» **Written problem A**:
Answer these from the QXL talk excerpt:
(i) What will the speaker spend most of the time talking about?
(ii) What would the speaker have talked about 18 months ago?
(iii) What does the speaker hope to give the audience?
» **Written problem B**:
Please revise the QXL talk excerpt starting with "If it was 18" and going on through "really chew on.", putting "campaign" in place of "promotion".

» **Document excerpt**:
** START **

I'm going to briefly introduce QXL, talk about auctions and then spend
most of the time talking about a particular business case.
If it was 18 months ago, I would have talked about the potential of the
Internet, 12 months ago, probably about new media and auctions, but today
we've moved even beyond that, so that I can talk about a specific promotion
and even give you details about how we drive sales. So I'm assuming a
certain level of interest in the internet as a Channel and I hope to give
you something to really chew on.

** END **

» **Rows on where the targets appear**:

** START **

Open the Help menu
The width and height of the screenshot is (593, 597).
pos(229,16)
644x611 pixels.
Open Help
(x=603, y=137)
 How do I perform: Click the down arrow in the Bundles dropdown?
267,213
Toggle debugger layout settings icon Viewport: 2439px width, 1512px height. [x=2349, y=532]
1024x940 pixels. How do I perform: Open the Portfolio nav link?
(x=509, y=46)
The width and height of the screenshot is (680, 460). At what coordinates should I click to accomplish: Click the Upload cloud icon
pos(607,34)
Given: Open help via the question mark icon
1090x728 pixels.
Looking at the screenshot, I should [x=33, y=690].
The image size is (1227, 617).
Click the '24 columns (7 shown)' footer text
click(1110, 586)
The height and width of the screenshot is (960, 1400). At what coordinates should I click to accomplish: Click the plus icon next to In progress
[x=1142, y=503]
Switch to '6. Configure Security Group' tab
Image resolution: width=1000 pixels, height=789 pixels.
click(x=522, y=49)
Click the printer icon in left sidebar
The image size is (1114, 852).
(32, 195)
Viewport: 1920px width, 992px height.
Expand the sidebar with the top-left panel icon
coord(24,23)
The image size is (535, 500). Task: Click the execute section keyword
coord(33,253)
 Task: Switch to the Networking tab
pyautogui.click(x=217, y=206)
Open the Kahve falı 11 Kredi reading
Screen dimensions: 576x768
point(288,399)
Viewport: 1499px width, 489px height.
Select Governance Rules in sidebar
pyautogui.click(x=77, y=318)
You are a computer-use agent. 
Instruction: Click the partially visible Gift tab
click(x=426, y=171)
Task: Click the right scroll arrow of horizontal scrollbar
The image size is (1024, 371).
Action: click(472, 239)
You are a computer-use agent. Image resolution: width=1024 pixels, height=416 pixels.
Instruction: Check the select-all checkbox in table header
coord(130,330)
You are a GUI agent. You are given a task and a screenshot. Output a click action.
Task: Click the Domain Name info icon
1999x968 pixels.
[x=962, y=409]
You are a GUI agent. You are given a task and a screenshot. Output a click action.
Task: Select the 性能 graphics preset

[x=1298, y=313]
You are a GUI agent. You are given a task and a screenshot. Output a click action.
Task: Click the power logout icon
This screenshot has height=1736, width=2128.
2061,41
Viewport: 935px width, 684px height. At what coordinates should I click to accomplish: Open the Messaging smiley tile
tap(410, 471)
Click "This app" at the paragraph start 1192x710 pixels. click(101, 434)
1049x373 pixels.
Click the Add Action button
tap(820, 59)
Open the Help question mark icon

** END **

» **Correct response A**:
(i) A particular business case.
(ii) The potential of the Internet.
(iii) Something to really chew on.

» **Correct response B**:
If it was 18 months ago, I would have talked about the potential of the
Internet, 12 months ago, probably about new media and auctions, but today
we've moved even beyond that, so that I can talk about a specific campaign
and even give you details about how we drive sales. So I'm assuming a
certain level of interest in the internet as a Channel and I hope to give
you something to really chew on.